WORK TO BE COMPLETED:
When you print the records, keep every line identical to the original.

[Collected data entries]

------

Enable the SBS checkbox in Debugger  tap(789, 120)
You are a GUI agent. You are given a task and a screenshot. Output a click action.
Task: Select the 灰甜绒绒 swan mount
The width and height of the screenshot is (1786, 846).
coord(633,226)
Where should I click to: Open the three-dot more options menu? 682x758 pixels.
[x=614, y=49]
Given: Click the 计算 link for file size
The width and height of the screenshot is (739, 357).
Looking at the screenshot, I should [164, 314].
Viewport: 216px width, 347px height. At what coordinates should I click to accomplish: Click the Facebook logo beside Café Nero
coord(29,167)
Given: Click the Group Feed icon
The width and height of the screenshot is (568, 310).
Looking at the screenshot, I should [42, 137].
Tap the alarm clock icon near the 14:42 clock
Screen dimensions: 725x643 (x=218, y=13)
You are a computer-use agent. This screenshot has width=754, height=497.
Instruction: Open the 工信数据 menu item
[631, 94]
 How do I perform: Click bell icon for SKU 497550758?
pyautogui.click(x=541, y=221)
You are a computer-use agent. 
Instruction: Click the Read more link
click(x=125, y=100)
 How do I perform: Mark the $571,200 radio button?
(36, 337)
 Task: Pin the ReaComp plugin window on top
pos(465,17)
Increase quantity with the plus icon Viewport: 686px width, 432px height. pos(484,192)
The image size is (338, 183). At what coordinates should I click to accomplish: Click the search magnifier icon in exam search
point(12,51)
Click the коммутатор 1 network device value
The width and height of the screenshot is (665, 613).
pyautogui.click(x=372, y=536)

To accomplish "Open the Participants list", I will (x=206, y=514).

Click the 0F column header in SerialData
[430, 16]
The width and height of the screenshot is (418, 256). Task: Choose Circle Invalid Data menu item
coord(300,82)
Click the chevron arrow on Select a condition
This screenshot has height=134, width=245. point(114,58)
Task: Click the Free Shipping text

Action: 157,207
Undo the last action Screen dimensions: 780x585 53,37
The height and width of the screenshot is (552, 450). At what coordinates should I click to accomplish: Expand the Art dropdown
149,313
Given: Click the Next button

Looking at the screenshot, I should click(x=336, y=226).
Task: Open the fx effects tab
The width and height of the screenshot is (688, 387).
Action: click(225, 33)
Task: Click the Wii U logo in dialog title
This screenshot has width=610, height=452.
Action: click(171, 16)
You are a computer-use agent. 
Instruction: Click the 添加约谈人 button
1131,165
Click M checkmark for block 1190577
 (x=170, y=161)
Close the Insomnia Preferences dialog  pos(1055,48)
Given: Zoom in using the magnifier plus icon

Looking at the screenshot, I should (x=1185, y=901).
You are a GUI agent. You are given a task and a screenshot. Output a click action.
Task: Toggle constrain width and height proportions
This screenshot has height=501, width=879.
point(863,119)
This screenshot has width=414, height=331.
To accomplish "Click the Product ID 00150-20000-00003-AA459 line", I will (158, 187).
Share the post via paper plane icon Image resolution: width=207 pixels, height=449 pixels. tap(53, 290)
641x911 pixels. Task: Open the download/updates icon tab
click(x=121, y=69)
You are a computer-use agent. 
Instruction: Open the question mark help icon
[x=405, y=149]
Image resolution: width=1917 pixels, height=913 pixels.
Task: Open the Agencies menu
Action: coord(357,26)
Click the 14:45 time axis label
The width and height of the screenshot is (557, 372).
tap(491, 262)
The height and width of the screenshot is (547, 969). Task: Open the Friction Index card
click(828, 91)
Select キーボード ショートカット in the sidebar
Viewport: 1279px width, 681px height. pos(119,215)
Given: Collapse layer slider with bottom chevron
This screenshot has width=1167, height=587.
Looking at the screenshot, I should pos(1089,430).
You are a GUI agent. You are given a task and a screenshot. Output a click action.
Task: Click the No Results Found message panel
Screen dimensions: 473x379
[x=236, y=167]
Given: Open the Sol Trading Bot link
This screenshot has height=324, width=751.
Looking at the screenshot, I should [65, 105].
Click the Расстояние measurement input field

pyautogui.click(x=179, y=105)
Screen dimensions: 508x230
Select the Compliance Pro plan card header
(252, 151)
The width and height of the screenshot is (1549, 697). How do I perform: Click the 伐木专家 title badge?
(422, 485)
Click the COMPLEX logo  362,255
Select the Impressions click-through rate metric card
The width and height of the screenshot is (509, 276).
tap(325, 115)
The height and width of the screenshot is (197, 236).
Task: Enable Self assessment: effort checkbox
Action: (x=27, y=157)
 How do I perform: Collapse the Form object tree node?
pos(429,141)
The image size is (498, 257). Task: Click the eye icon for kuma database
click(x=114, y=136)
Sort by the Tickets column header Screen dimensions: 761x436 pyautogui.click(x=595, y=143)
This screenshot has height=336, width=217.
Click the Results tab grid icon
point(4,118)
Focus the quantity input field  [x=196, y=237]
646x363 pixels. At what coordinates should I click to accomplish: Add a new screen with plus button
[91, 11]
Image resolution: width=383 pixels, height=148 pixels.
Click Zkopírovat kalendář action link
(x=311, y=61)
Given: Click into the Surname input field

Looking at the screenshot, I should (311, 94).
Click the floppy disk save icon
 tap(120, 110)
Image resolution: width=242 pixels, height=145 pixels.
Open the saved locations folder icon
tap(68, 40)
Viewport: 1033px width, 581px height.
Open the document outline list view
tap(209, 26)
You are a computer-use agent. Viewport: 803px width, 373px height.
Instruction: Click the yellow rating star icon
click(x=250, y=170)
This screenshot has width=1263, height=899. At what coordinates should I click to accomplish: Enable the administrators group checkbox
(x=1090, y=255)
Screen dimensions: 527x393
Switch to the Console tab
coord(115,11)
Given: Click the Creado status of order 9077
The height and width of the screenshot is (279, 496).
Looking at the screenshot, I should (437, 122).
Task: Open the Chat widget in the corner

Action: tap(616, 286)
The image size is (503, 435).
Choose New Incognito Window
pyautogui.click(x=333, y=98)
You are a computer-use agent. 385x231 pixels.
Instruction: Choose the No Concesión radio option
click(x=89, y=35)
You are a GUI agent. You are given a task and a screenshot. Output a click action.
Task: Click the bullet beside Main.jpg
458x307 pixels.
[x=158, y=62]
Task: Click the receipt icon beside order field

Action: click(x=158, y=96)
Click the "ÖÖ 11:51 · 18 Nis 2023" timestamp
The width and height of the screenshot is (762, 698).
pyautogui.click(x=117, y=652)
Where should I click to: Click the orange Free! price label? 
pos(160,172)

------

WRITTEN RESPONSE:
Enable the SBS checkbox in Debugger  tap(789, 120)
You are a GUI agent. You are given a task and a screenshot. Output a click action.
Task: Select the 灰甜绒绒 swan mount
The width and height of the screenshot is (1786, 846).
coord(633,226)
Where should I click to: Open the three-dot more options menu? 682x758 pixels.
[x=614, y=49]
Given: Click the 计算 link for file size
The width and height of the screenshot is (739, 357).
Looking at the screenshot, I should [164, 314].
Viewport: 216px width, 347px height. At what coordinates should I click to accomplish: Click the Facebook logo beside Café Nero
coord(29,167)
Given: Click the Group Feed icon
The width and height of the screenshot is (568, 310).
Looking at the screenshot, I should [42, 137].
Tap the alarm clock icon near the 14:42 clock
Screen dimensions: 725x643 (x=218, y=13)
You are a computer-use agent. This screenshot has width=754, height=497.
Instruction: Open the 工信数据 menu item
[631, 94]
 How do I perform: Click bell icon for SKU 497550758?
pyautogui.click(x=541, y=221)
You are a computer-use agent. 
Instruction: Click the Read more link
click(x=125, y=100)
 How do I perform: Mark the $571,200 radio button?
(36, 337)
 Task: Pin the ReaComp plugin window on top
pos(465,17)
Increase quantity with the plus icon Viewport: 686px width, 432px height. pos(484,192)
The image size is (338, 183). At what coordinates should I click to accomplish: Click the search magnifier icon in exam search
point(12,51)
Click the коммутатор 1 network device value
The width and height of the screenshot is (665, 613).
pyautogui.click(x=372, y=536)

To accomplish "Open the Participants list", I will (x=206, y=514).

Click the 0F column header in SerialData
[430, 16]
The width and height of the screenshot is (418, 256). Task: Choose Circle Invalid Data menu item
coord(300,82)
Click the chevron arrow on Select a condition
This screenshot has height=134, width=245. point(114,58)
Task: Click the Free Shipping text

Action: 157,207
Undo the last action Screen dimensions: 780x585 53,37
The height and width of the screenshot is (552, 450). At what coordinates should I click to accomplish: Expand the Art dropdown
149,313
Given: Click the Next button

Looking at the screenshot, I should click(x=336, y=226).
Task: Open the fx effects tab
The width and height of the screenshot is (688, 387).
Action: click(225, 33)
Task: Click the Wii U logo in dialog title
This screenshot has width=610, height=452.
Action: click(171, 16)
You are a computer-use agent. 
Instruction: Click the 添加约谈人 button
1131,165
Click M checkmark for block 1190577
 (x=170, y=161)
Close the Insomnia Preferences dialog  pos(1055,48)
Given: Zoom in using the magnifier plus icon

Looking at the screenshot, I should (x=1185, y=901).
You are a GUI agent. You are given a task and a screenshot. Output a click action.
Task: Toggle constrain width and height proportions
This screenshot has height=501, width=879.
point(863,119)
This screenshot has width=414, height=331.
To accomplish "Click the Product ID 00150-20000-00003-AA459 line", I will (158, 187).
Share the post via paper plane icon Image resolution: width=207 pixels, height=449 pixels. tap(53, 290)
641x911 pixels. Task: Open the download/updates icon tab
click(x=121, y=69)
You are a computer-use agent. 
Instruction: Open the question mark help icon
[x=405, y=149]
Image resolution: width=1917 pixels, height=913 pixels.
Task: Open the Agencies menu
Action: coord(357,26)
Click the 14:45 time axis label
The width and height of the screenshot is (557, 372).
tap(491, 262)
The height and width of the screenshot is (547, 969). Task: Open the Friction Index card
click(828, 91)
Select キーボード ショートカット in the sidebar
Viewport: 1279px width, 681px height. pos(119,215)
Given: Collapse layer slider with bottom chevron
This screenshot has width=1167, height=587.
Looking at the screenshot, I should pos(1089,430).
You are a GUI agent. You are given a task and a screenshot. Output a click action.
Task: Click the No Results Found message panel
Screen dimensions: 473x379
[x=236, y=167]
Given: Open the Sol Trading Bot link
This screenshot has height=324, width=751.
Looking at the screenshot, I should [65, 105].
Click the Расстояние measurement input field

pyautogui.click(x=179, y=105)
Screen dimensions: 508x230
Select the Compliance Pro plan card header
(252, 151)
The width and height of the screenshot is (1549, 697). How do I perform: Click the 伐木专家 title badge?
(422, 485)
Click the COMPLEX logo  362,255
Select the Impressions click-through rate metric card
The width and height of the screenshot is (509, 276).
tap(325, 115)
The height and width of the screenshot is (197, 236).
Task: Enable Self assessment: effort checkbox
Action: (x=27, y=157)
 How do I perform: Collapse the Form object tree node?
pos(429,141)
The image size is (498, 257). Task: Click the eye icon for kuma database
click(x=114, y=136)
Sort by the Tickets column header Screen dimensions: 761x436 pyautogui.click(x=595, y=143)
This screenshot has height=336, width=217.
Click the Results tab grid icon
point(4,118)
Focus the quantity input field  [x=196, y=237]
646x363 pixels. At what coordinates should I click to accomplish: Add a new screen with plus button
[91, 11]
Image resolution: width=383 pixels, height=148 pixels.
Click Zkopírovat kalendář action link
(x=311, y=61)
Given: Click into the Surname input field

Looking at the screenshot, I should (311, 94).
Click the floppy disk save icon
 tap(120, 110)
Image resolution: width=242 pixels, height=145 pixels.
Open the saved locations folder icon
tap(68, 40)
Viewport: 1033px width, 581px height.
Open the document outline list view
tap(209, 26)
You are a computer-use agent. Viewport: 803px width, 373px height.
Instruction: Click the yellow rating star icon
click(x=250, y=170)
This screenshot has width=1263, height=899. At what coordinates should I click to accomplish: Enable the administrators group checkbox
(x=1090, y=255)
Screen dimensions: 527x393
Switch to the Console tab
coord(115,11)
Given: Click the Creado status of order 9077
The height and width of the screenshot is (279, 496).
Looking at the screenshot, I should (437, 122).
Task: Open the Chat widget in the corner

Action: tap(616, 286)
The image size is (503, 435).
Choose New Incognito Window
pyautogui.click(x=333, y=98)
You are a computer-use agent. 385x231 pixels.
Instruction: Choose the No Concesión radio option
click(x=89, y=35)
You are a GUI agent. You are given a task and a screenshot. Output a click action.
Task: Click the bullet beside Main.jpg
458x307 pixels.
[x=158, y=62]
Task: Click the receipt icon beside order field

Action: click(x=158, y=96)
Click the "ÖÖ 11:51 · 18 Nis 2023" timestamp
The width and height of the screenshot is (762, 698).
pyautogui.click(x=117, y=652)
Where should I click to: Click the orange Free! price label? 
pos(160,172)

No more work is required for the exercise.